Anthony Mundine, quoted by Melbourne sportswriter, Ron Reed. Boastful after beating up undersized Sam Soliman.
Reed sees Mundine as usual "full of himself," but Ron says Mundine as athlete "actually might have a case" for his boast.
Reed compares Ambrose Palmer unfavorably. Though Ambrose played Aussie Rules football for Footscray and was also heavyweight champion he was "never a world champion." Strike a light! Ambrose the middleweight was Triple champion, light-heavy and heavy as well. He took on Young Stribling who’d gone 14 ½ rounds for the Real World heavyweight title.

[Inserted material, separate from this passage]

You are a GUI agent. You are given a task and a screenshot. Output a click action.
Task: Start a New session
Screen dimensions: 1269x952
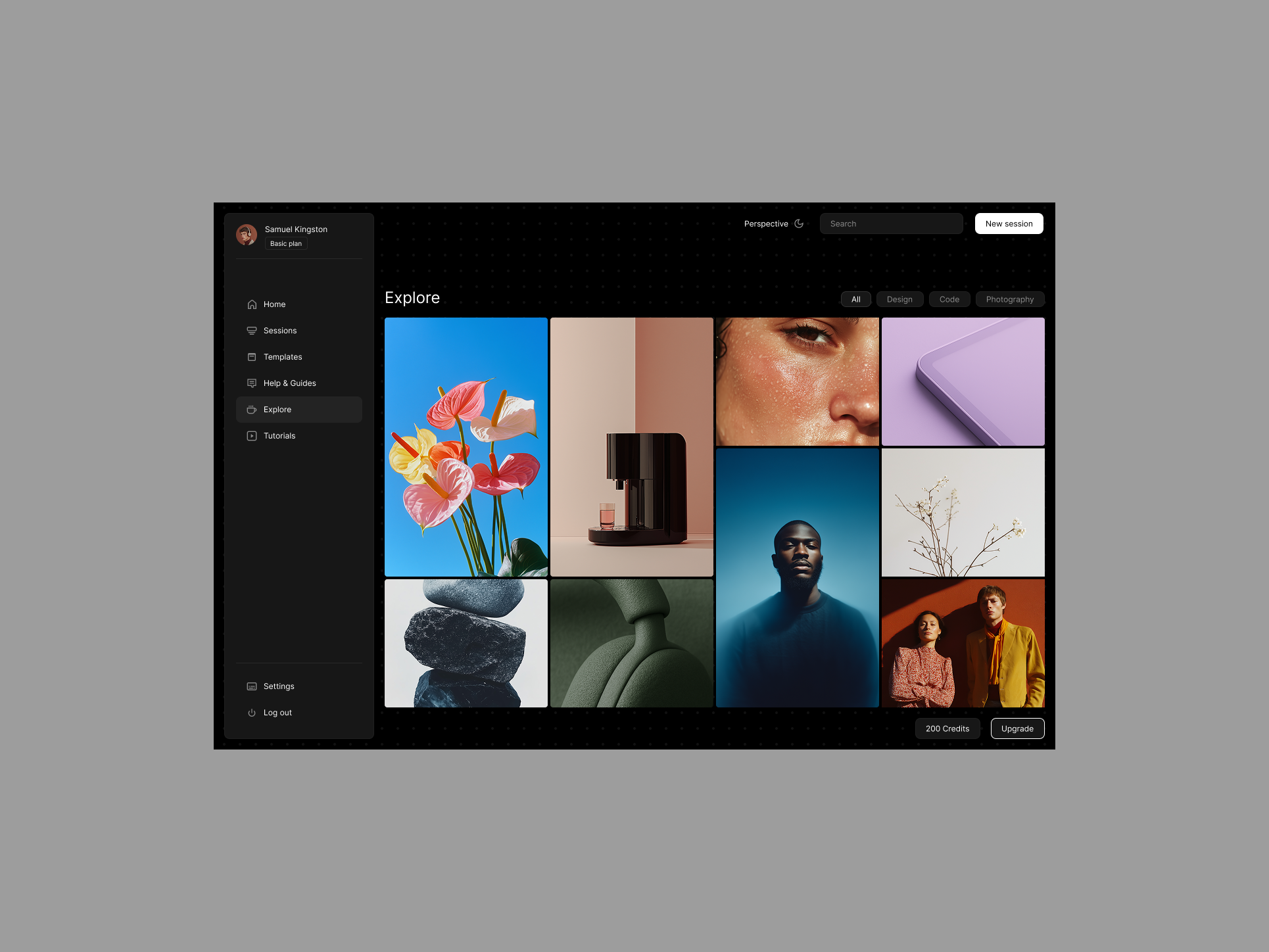point(1009,224)
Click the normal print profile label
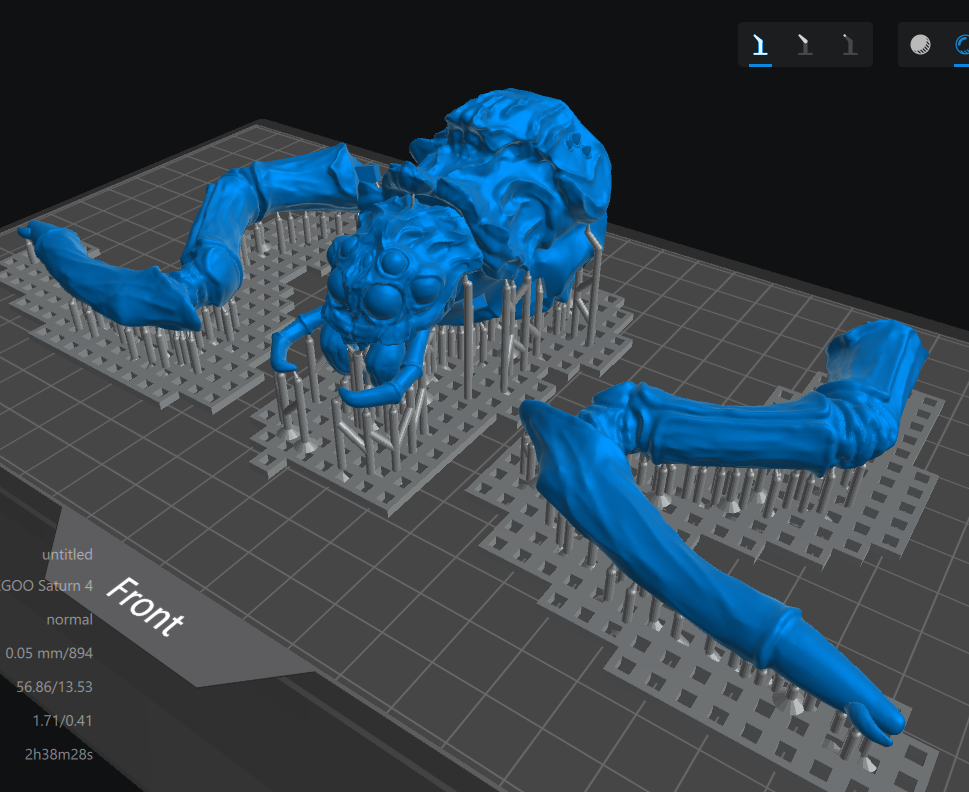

Mundine junior never steps up out of his 12 stone division. He only stepped down-weight, to bully Sam Soliman. Try stepping up to Paul Briggs at 12.7 light-heavyweight.
And if Ambrose Palmer as footballer boxer out-performed Mundine, reporter Reed overlooked an Aussie who outsoared them both. Mirror man Mundine wouldn’t know.

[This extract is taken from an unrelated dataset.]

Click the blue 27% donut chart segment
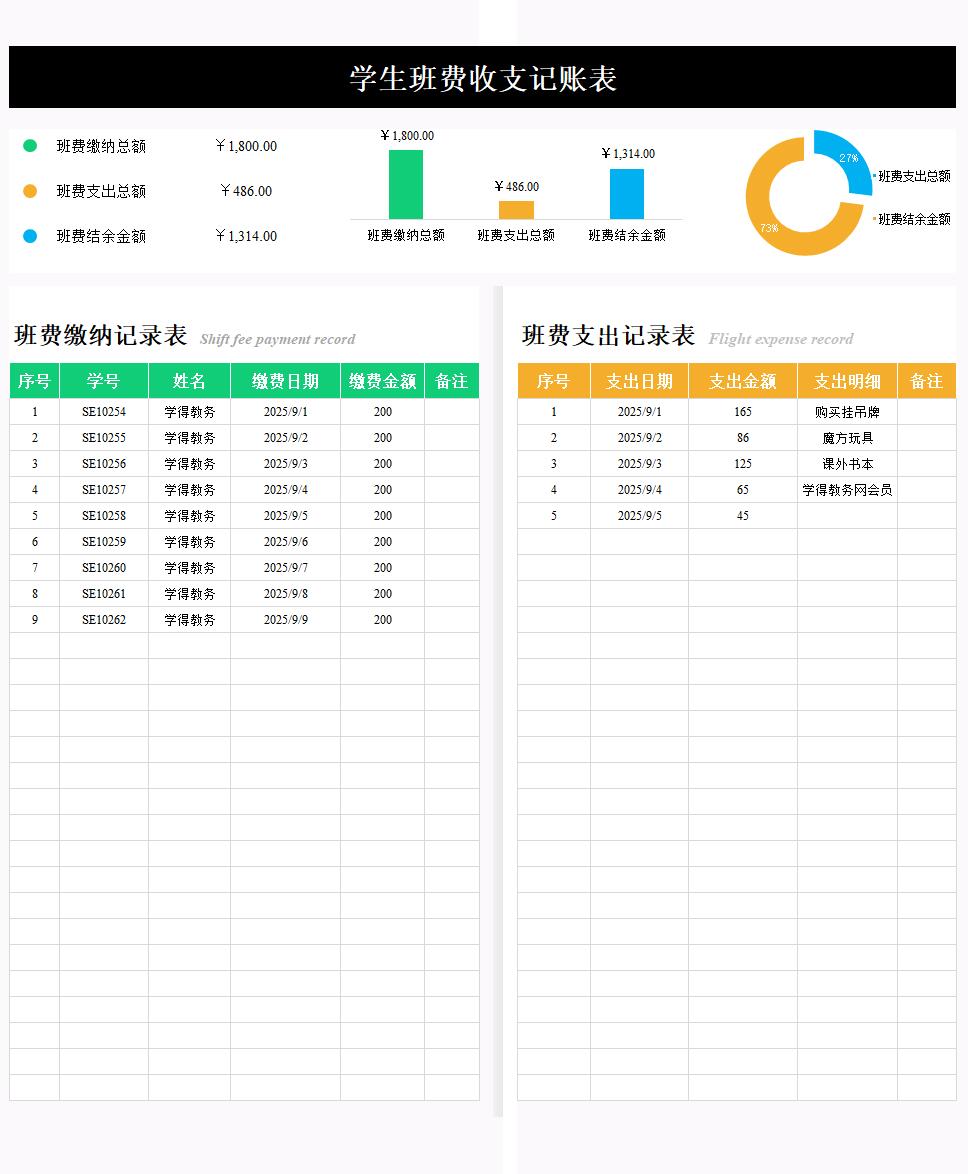 (848, 158)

The all rounder excelsior was Keith Miller.
He was named Keith Ross Miller, after Ross and Keith Smith, the first men to fly England to Australia.

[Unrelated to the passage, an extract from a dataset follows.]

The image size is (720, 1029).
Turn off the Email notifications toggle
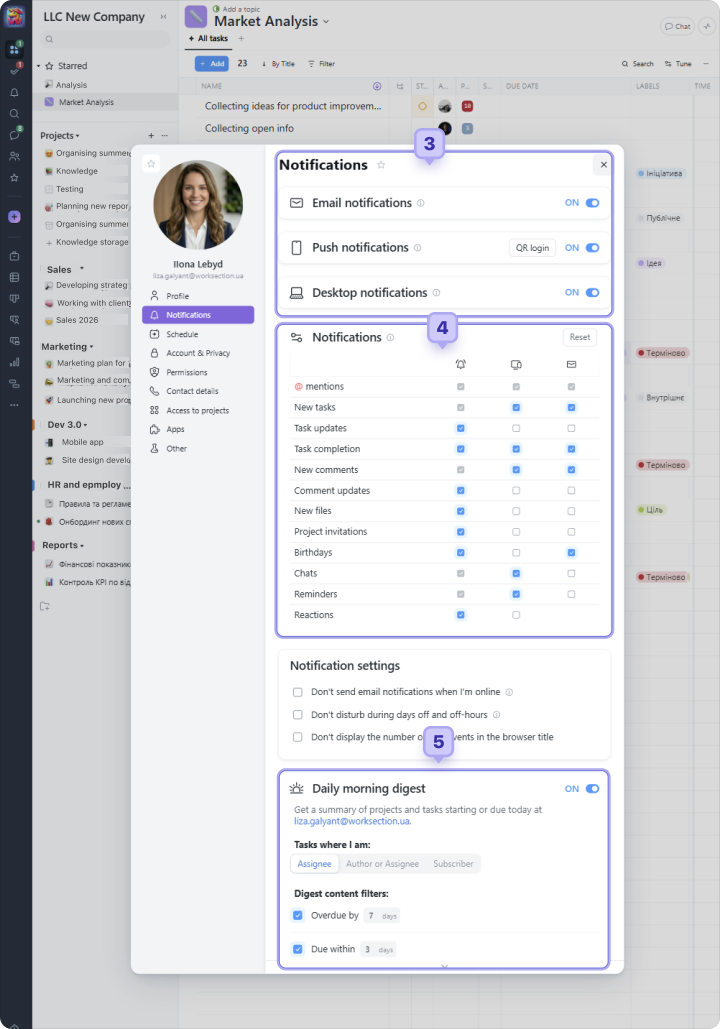click(592, 203)
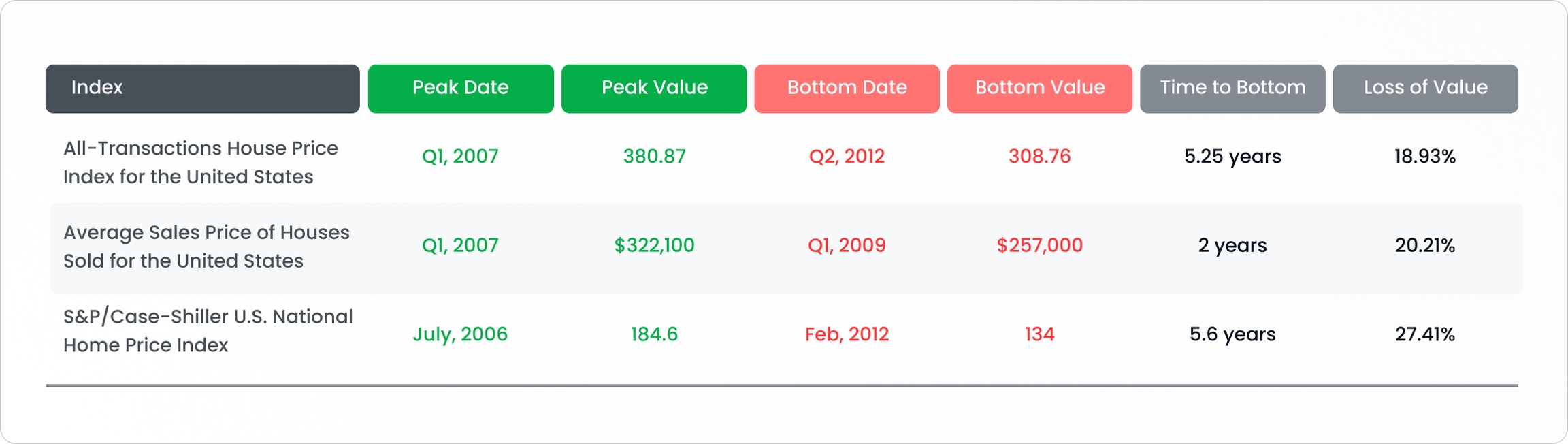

Young Miller in his first league football season was St Kilda best and fairest. He played Aussie Rules in the State sides of both Victoria and New South Wales, reports Roland Perry in an outstanding book, "Miller’s Luck, sub-titled Australia’s Greatest All-rounder.
The luck came large in Hitler’s war: Flying Officer Keith Miller flew plywood twin-engine Mosquitos through numerous close shaves from bullet and bomb.
Cricketer Keith Miller was one of the most spectacular ever to play the game.
Start with a personal memory. The present writer was a small boy in the Sydney grandstand. Miller lent down on one knee and belted a ball at a hundred miles an hour about fifteen feet high into the stand behind midwicket - straight at the Ryan brothers. We went under the bench in terror that still lives in me.
Mundine might scare the occasional taxi driver in the other corner. but has he ever hit so hard that spectators trembled?
Teenage batsman Keith Miller on debut for Victoria hit 181 not out. In seventeen summers "Nugget" Miller hit 33 centuries, including double-centuries (up to 281 n.o. against England).
He earned his Test place doubly, as a fast bowler, Lindwall and Miller were the forerunners of Lillee-Thomson. From his short run-up Miller’s frightening hurls bagged 466 first-class wickets, 170 in Tests, 87 of them against England.
So what was Mundine’s rugby league equivalent?
In eight years of major football (Dragons and Broncos) Mundine scored 52 tries.
He played only three games for New South Wales and scored one solitary try. The selectors were racist to leave him out of other representative occasions, whined Anthony.
Author Roland Perry can expect little challenge to dubbing K.R.Miller "Australia’s most dynamic and charismatic sporting hero."
Another book author, Peter FitzSimons in Great Australian Sports Champions, wrote that Keith Miller "inspired a generation, and not just in Australia. The Britons, Michael Parkinson and Prime Minister John Major. had him as their childhood heroes."
Miller was "famous for his devil-may-care attitude to the game and to life."
So where does that leave Anthony Mundine, who lost three of his four international tests (to Ottke, Siaca and Kessler) and edged Echols who never boxed a good bout since.
He’s pretended to be Muhammad Ali II since he started. No one remotely the equivalent of Frazier, Foreman, Norton or Bonavena has he yet faced.
But if he should reverse all direction and take on Calzaghe and Kessler (as speculated in Wikipedia) then Mundine can halt boast and let fists talk.